Comments and Suggestions for Authors

Alfredo Hernandez and coworkers reported segregation of varicosities visualized with immunoreactivity to GAD67 and VAChT of sympathetic preganglionic neurons in the rat superior cervical ganglion. Their segregation the authors observed was changed in age-dependent manner. As they, in the manuscript, briefly show a relationship of axonal varicosities with rat ages, this reviewer believes this study contains new findings suitable for Brief Report in International Journal of Molecular Sciences. But I have several major comments about this manuscript as described below.

Major comments

1.        The title and conclusion of this manuscript say “segregation of GABA and acetylcholine”; however, the authors analyzed immunoreactivity to GAD67. Is intracellular location of GAD67 the same as GABA? The reviewer read the three papers, i.e., Ito et al., 2007; Elinos et al., 2016; Merino-Jimenez et al., 2018 in the reference No. 7, 8 and 9, respectively. But these papers do not confirm colocalization of GABA and GAD67 by double immunostaining. Furthermore, GAD65, not GAD67, is localized on synaptic vesicles containing GABA, which is more reasonable to detect GABA localization. Is GAD67 is a proper marker to test GABA location? Thus, this reviewer is wondering about whether you surely examined segregation of GABA and acetylcholine.

2.        This manuscript does not clearly show sample number in image analysis in the all figures, although the authors describe “5 individual values” in the figure legends. How many rats did you use? How many tissue sections from each rat? In sum, how many fluorescent images were acquired for image analysis? Please correctly describe information about them in Materials and methods.

3.        In the section of Results, description of 2.1–2.3 and figure legends are overlapped. For example, the data values are shown in both the main text and figure legends. The authors need to revise them distinctly.

4.        In the figure 2, the authors need to show individual images of red and green as well as their merged.
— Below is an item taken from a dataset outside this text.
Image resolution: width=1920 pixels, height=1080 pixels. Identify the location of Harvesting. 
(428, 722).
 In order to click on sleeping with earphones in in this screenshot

In addition, you also describe what red and green images indicate, respectively.

5.        It is difficult for this reviewer (probably as well as other readers) to understand the figure 3. (i) It hard to imagen what panel A and B indicate? What are the outer, thicker lines and middle, thinner lines? The authors may show raw images indicating these illustrations, (ii) you do not explain what the yellow dots are, and (iii) in addition to segregation (panel C), % of GAD67 and VAChT in rostral and caudal regions needs to be shown.

Author Response

R

 

 

Author Response File: Author Response.pdf

Reviewer 2 Report

Comments and Suggestions for Authors

I find this is a well-structured study that presents interesting findings regarding segregation of neurotransmitters in the autonomic nervous system. The study is clearly presented allowing other scientist to attempt reproducing all findings.  
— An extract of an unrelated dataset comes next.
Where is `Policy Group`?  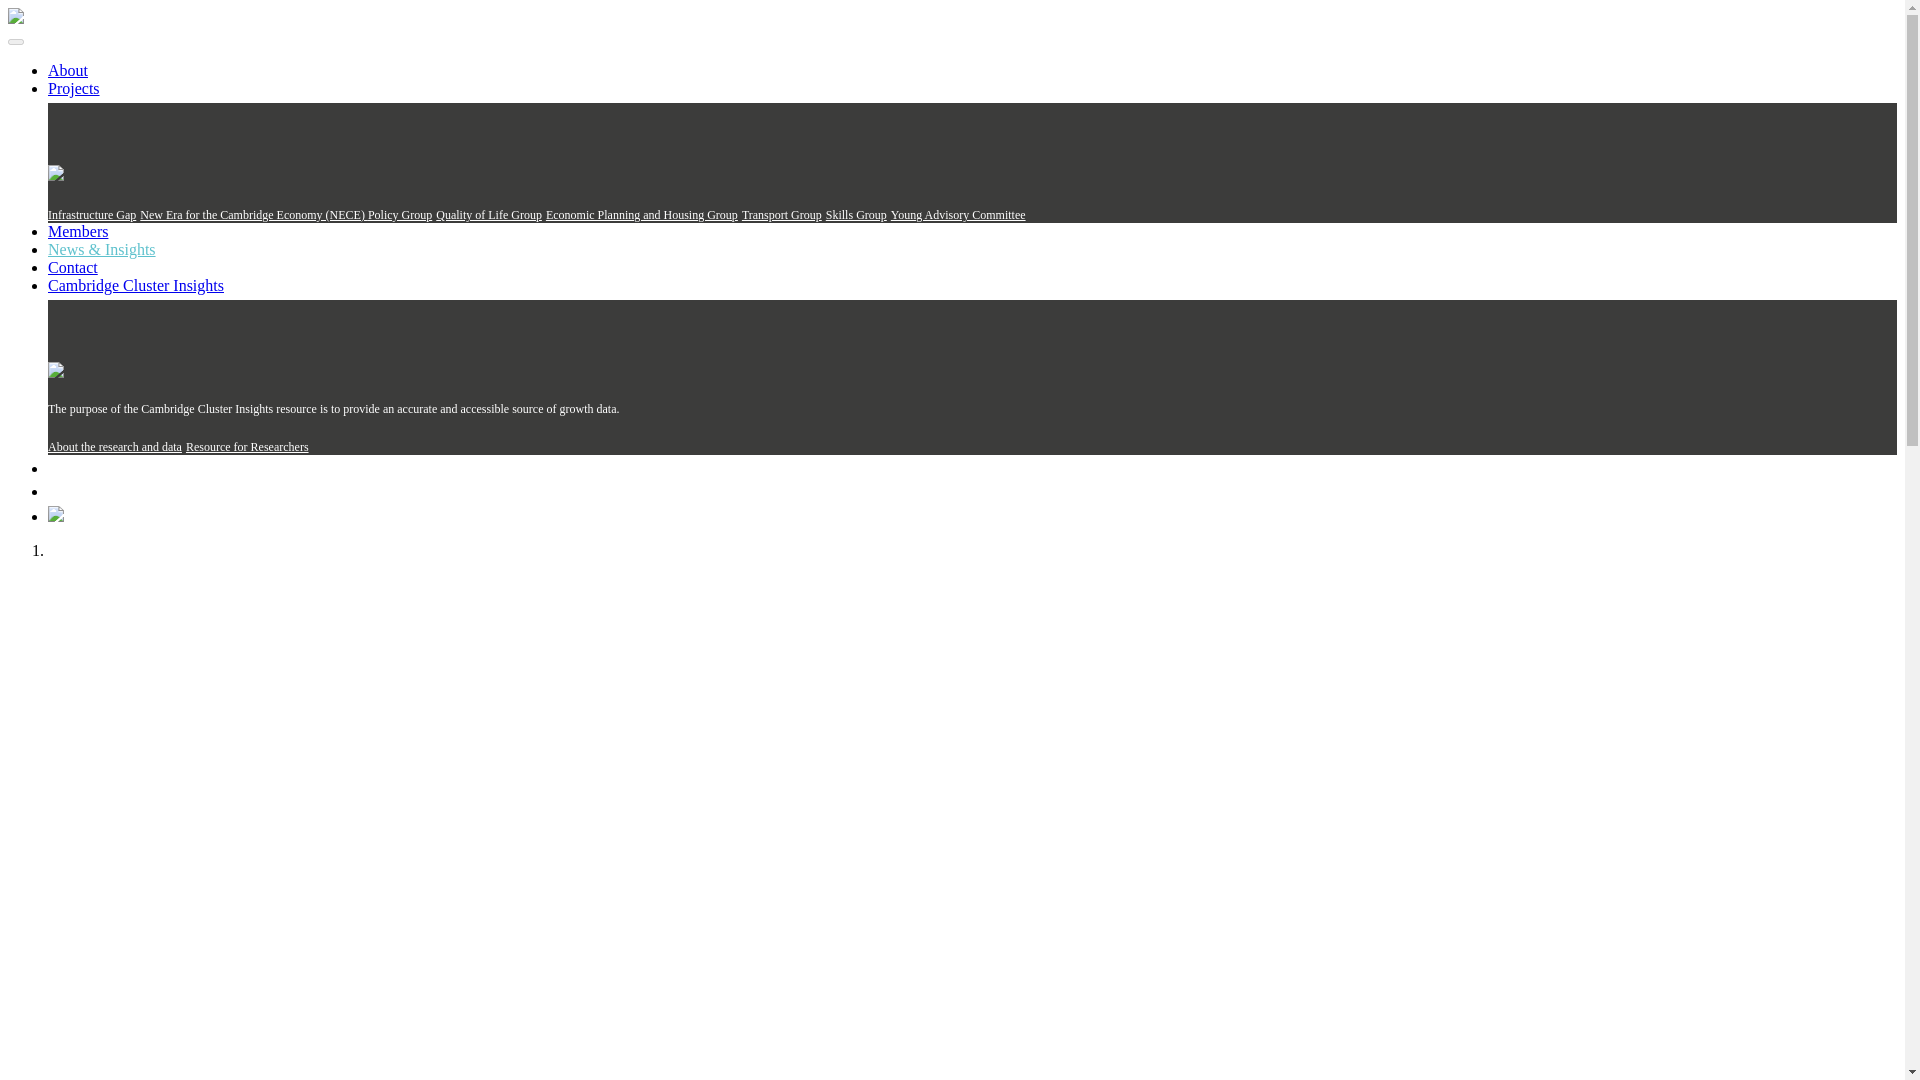
Policy Group is located at coordinates (400, 215).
However, I find an improvement could be made to the figures to provide readers with a wider context. That is, figures could incorporate lower magnification images of fluorescent samples, or HE stained sections to locate the anatomical structures that were stained and analyzed. This would be particularly helpful in figure 3, where only a representative scheme is provided.  
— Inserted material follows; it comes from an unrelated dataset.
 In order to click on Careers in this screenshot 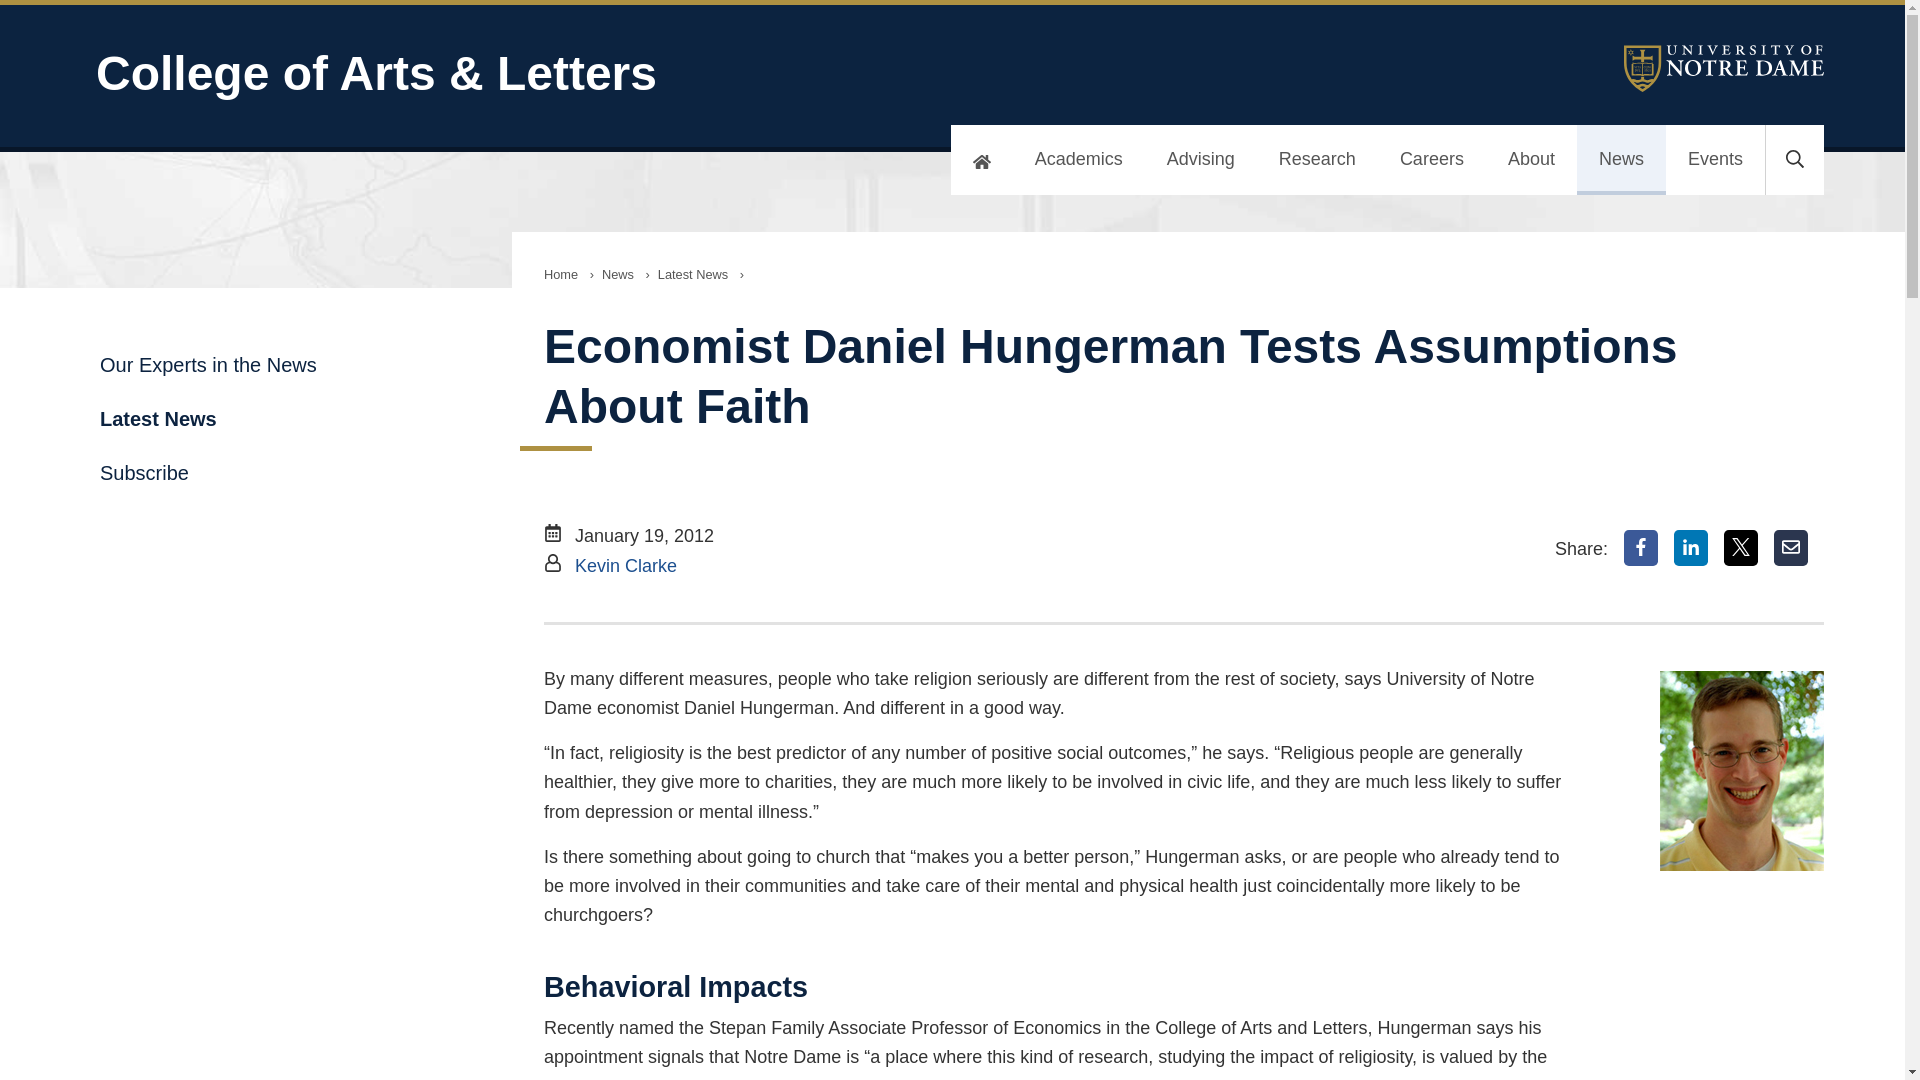, I will do `click(1432, 160)`.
Finally, I disagree with the conclusion where the authors link segregation with synaptic plasticity.  I believe this is purely a developmental process, as supported by the evidence provided. 

Author Response

R

Author Response File: Author Response.pdf

Round 2

Reviewer 1 Report

Comments and Suggestions for Authors

The authors revised their manuscript in accordance with what I pointed out. This reviewer consider the manuscript is acceptable.